▶ _Exercise task_
Rewrite the records below from the line with "Task: Click the Intérieur context value" to the line with "[x=372, y=459]", reproducing every line in full but shifting each coordinate value in the answers up by 46.

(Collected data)
※ ※ ※

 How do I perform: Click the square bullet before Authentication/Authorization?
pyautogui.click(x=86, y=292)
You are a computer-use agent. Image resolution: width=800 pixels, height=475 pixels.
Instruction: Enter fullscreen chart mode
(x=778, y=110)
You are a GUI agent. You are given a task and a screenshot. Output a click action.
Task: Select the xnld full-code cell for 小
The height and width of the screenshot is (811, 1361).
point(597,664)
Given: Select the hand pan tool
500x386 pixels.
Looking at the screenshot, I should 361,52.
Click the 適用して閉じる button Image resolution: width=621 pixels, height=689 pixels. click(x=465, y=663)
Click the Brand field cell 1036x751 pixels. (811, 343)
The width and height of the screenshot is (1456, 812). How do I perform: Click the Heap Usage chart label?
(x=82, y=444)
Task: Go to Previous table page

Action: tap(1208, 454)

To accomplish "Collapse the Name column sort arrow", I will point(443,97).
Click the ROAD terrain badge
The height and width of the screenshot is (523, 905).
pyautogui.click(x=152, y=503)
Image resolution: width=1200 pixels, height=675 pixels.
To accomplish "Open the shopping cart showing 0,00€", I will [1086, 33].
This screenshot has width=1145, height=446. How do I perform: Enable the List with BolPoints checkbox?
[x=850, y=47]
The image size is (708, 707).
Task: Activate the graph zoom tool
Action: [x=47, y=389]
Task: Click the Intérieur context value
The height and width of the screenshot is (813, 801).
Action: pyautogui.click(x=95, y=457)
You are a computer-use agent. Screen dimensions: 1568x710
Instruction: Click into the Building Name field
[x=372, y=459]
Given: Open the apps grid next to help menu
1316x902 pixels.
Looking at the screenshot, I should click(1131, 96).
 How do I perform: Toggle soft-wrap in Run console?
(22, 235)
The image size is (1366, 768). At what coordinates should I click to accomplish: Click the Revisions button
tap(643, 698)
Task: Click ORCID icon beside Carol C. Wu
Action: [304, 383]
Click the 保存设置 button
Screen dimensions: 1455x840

※ ※ ※

▶ _Problem solution_
Task: Click the Intérieur context value
The height and width of the screenshot is (813, 801).
Action: pyautogui.click(x=141, y=503)
You are a computer-use agent. Screen dimensions: 1568x710
Instruction: Click into the Building Name field
[x=418, y=505]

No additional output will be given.